Maaf adalah karakter yang ada di hati Wan Achmad Jawi yang dipesankan kepada sang isteri untuk dilanjutkan kepada anak anak keturunannya.
Sifat maaf dan memberi tanpa berbalas, meskipun harus mengorbankan jiwa, raga dan harta.
Hingga beliau wafat tak ada satu pun harta benda yang ditinggalkannya untuk keluarga kecilnya, hanya semangat dan dedikasi yang menjadi contoh bagi keluarganya.
Apakah kehidupan mereka yang ditinggalkan menjadi sangat hina ?
Alhamdulillah, keadilan milik Allah.
Justru mereka yang haus kekuasaan dan kekayaan dengan cara menjual harga diri dan mengorbankan saudaranya sendiri untuk menjadi kaki tangan Jepang justru hidup dalam neraka dunia yang mereka ciptakan dari sifat dengki dan tamak.

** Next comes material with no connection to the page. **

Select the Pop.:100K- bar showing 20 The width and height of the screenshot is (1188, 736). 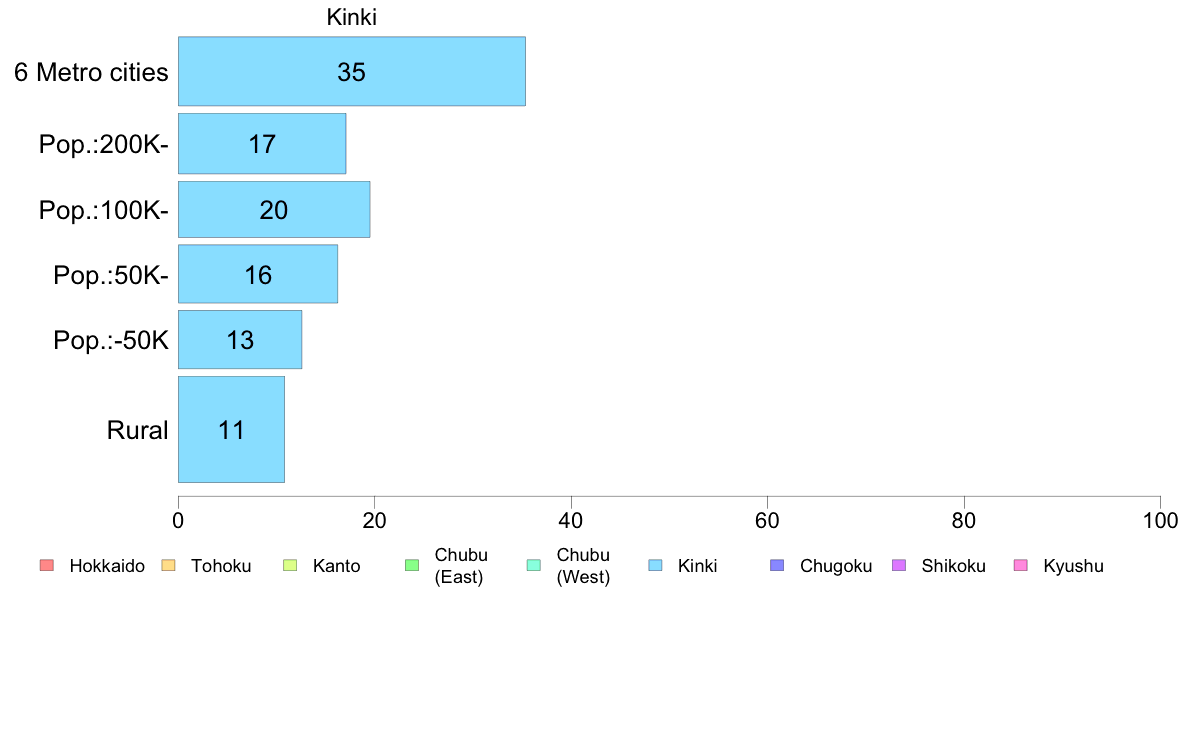[x=274, y=209]
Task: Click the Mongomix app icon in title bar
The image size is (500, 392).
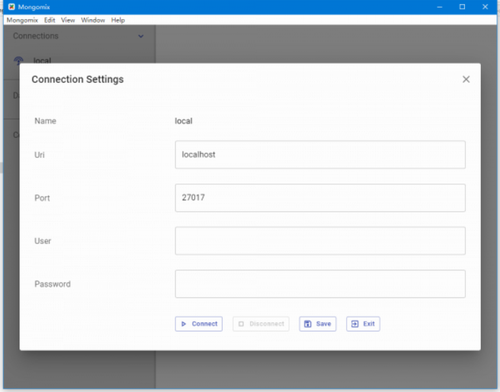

Jiwa seni dari sosok Wan Achmad Jawi yang tiada pernah mengkhianati suara hatinya untuk tetap berkarya dan berjuang bagi nilai nilai kebaikan yang diyakini ya untuk kemaslahatan ummat dan alam negeri tumpah darahnya ini.

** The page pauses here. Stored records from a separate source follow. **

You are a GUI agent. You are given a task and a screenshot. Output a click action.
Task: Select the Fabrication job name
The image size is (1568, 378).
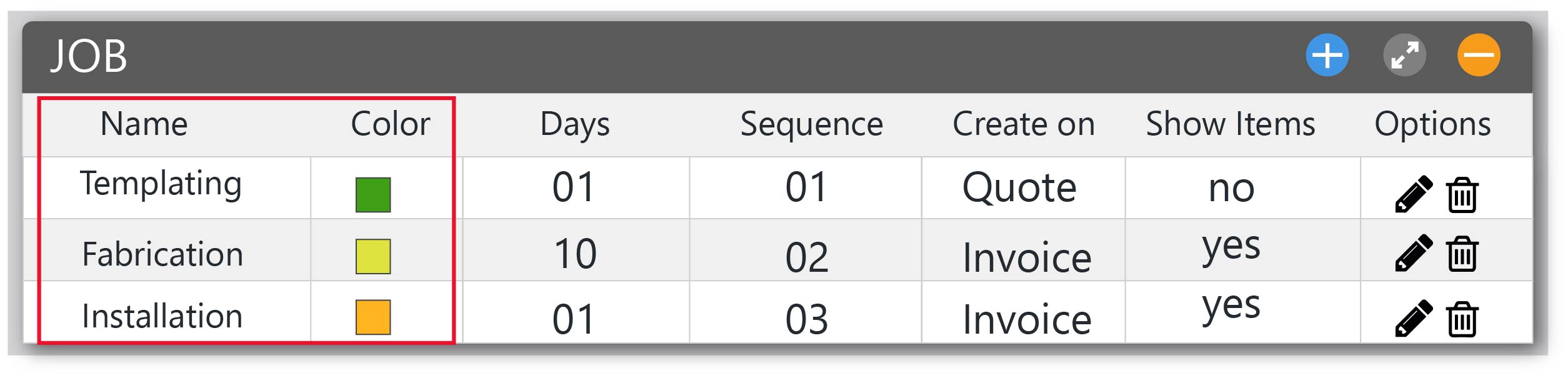coord(162,254)
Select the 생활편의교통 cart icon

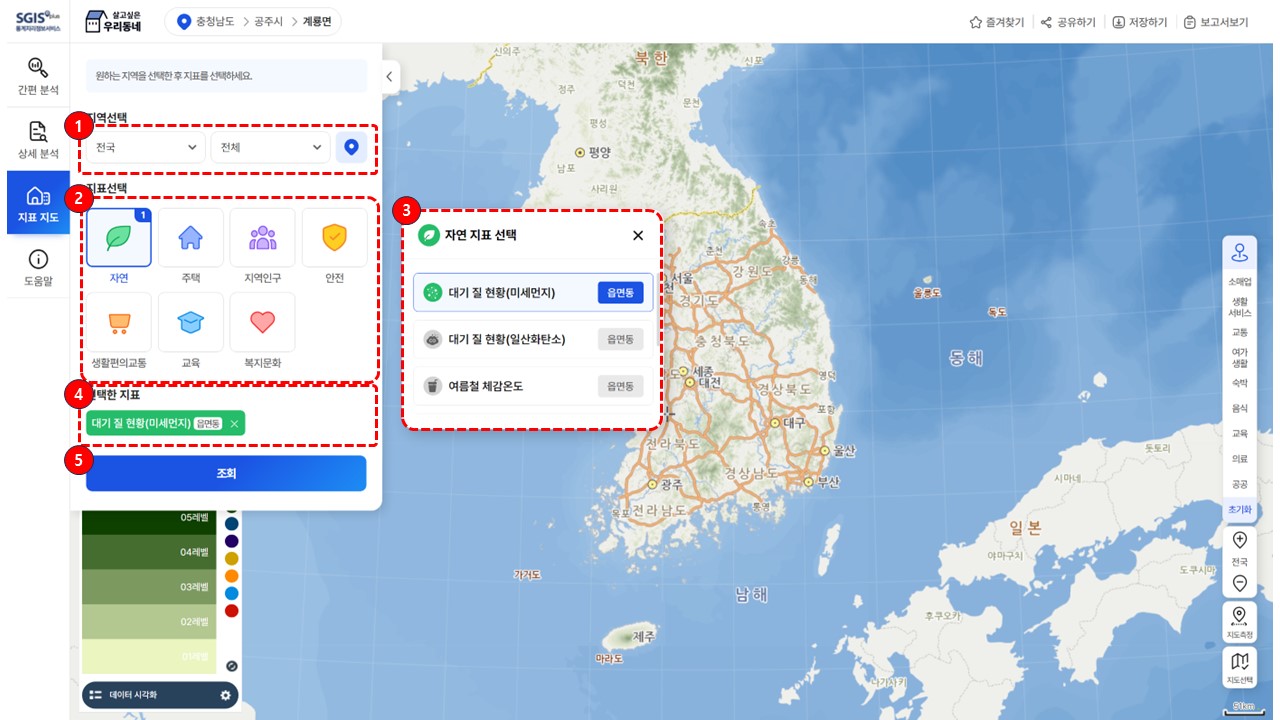(x=119, y=322)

Jiwa seni yang tetap dilestarikannya dimana pun ia berada untuk tetap memberi kebaikan dan menerima segala kekhilafan dari siapapun yang memerlukannya, kompromis.

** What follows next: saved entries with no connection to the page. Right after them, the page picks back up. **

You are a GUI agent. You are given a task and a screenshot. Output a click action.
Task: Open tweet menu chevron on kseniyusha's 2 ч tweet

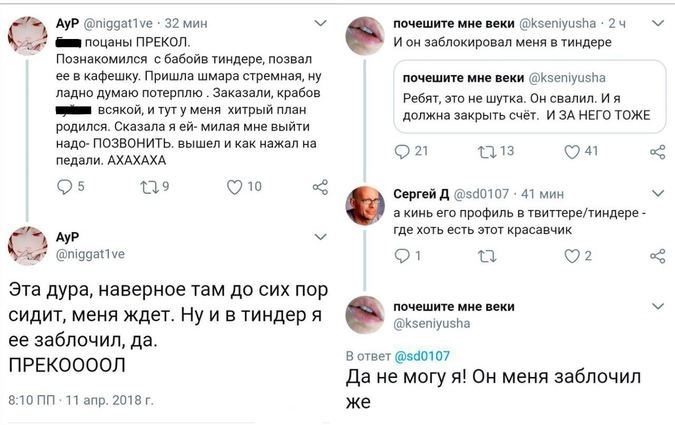point(657,22)
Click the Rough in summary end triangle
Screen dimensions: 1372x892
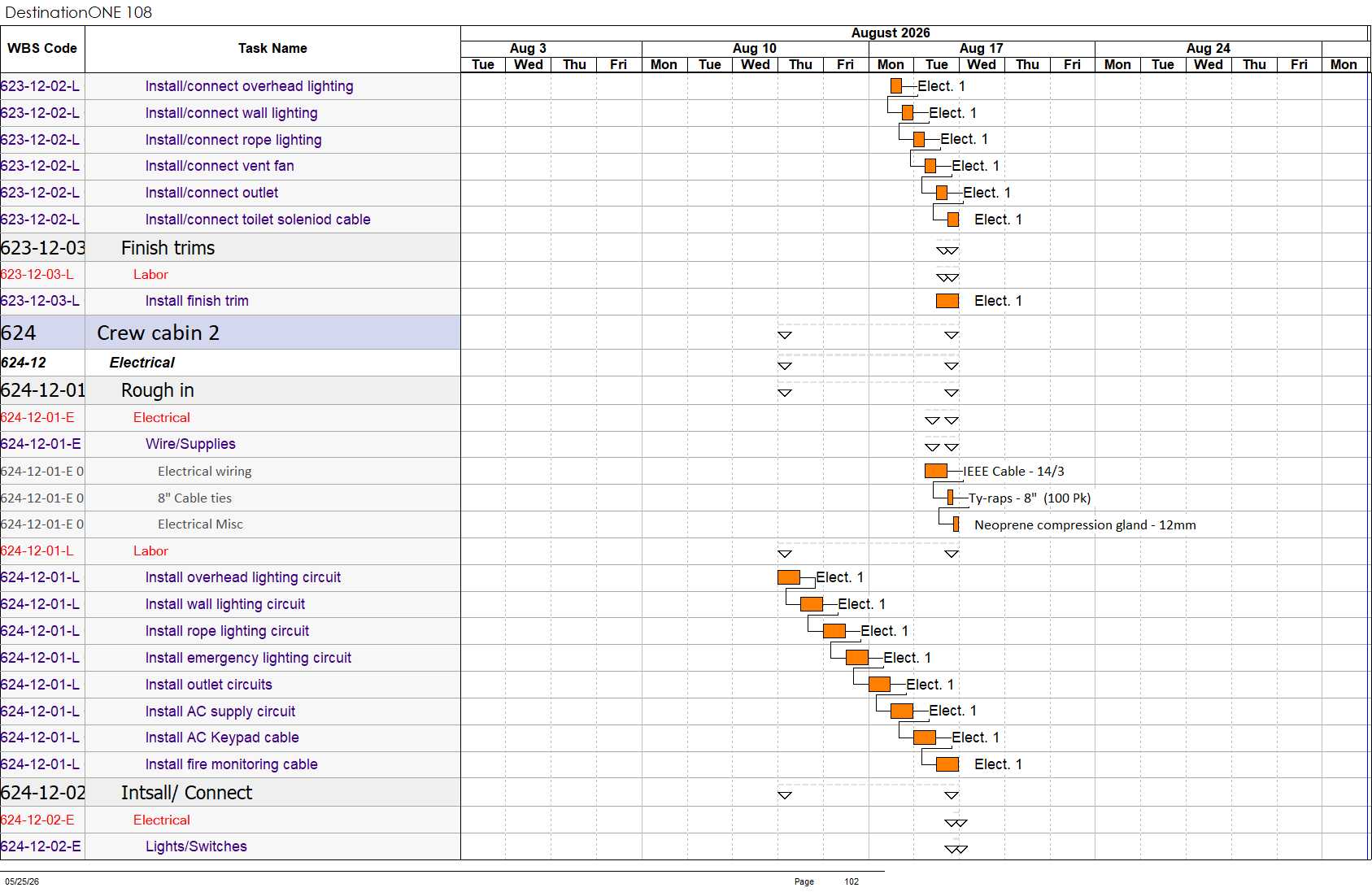(952, 393)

Benar adanya, jiwa seni, Syarif Achmad adalah seorang seniman tulen. Seorang vionies yang mampu menghanyutkan hati setiap pendengarnya tidak saja seorang wanita tegar berkarakter tegas, Maimunah binti Taher, anak didik Pangeran Adipati Tua Syarif Husein bin Sultan Syarif Hamid I, seorang Pemimpin Pergerakan Kaum Kampung Luar, telah jatuh cinta kepada kesyahduhan irama dari hasil gesekan biolanya.
Sang Pemimpin pergerakan yang ditakuti oleh Belanda dan Jepang bahkan disegani oleh sang keponakan Sultan Muhammad pun tak mampu menolak kegigihan hati sang seniman itu untuk menjadi seorang informan bagi pergerakan kaum Kampung Luar melalui kepiawaiannya memainkan biola.
Sang vionies itu mendedikasikan hidupnya untuk suatu nilai hidup yang diyakininya.
Di pagi hingga petang hari, beliau menuangkan karya sketsa bangunan, komposisi skala dan warna, serta tulisan plank bangunan.
Di malam hari, sang seniman membisikan komposisi irama biolanya di cafe, bar, gedung pertemuan bahkan di rumah-rumah para pembesar Belanda dan Jepang hanya untuk membaca gerak gerik dan berbagai rencana yang dapat merugikan rakyatnya. Suatu informasi berharga yang dapat ia berikan kepada para pejuang kaum Kampung Luar.
Darah dan semangat perjuangannya telah mengalir di setiap relung dan ritme nadinya seperti sang Moyang Pangeran Syarif Hamid Alqadrie yang dibuang oleh Belanda di Batavia. Sang moyang dimakamkan di komplek Mesjid Jamik Angke bersama para syuhada lainnya seperti Tu Bagus Angke.
Sedangkan dirinya hingga saat ini tiada diketemukan jasadnya dan dikuburkan bersama sama para syuhada lainnya di pemakaman massal Mandor, korban keganasan tentara Dai Nippon.
Wassalam
Pontianak, 3 Oktober 2020
di Kampung Parit Besak belah Darat, parit melintang Belah Hilir, gang Nurden.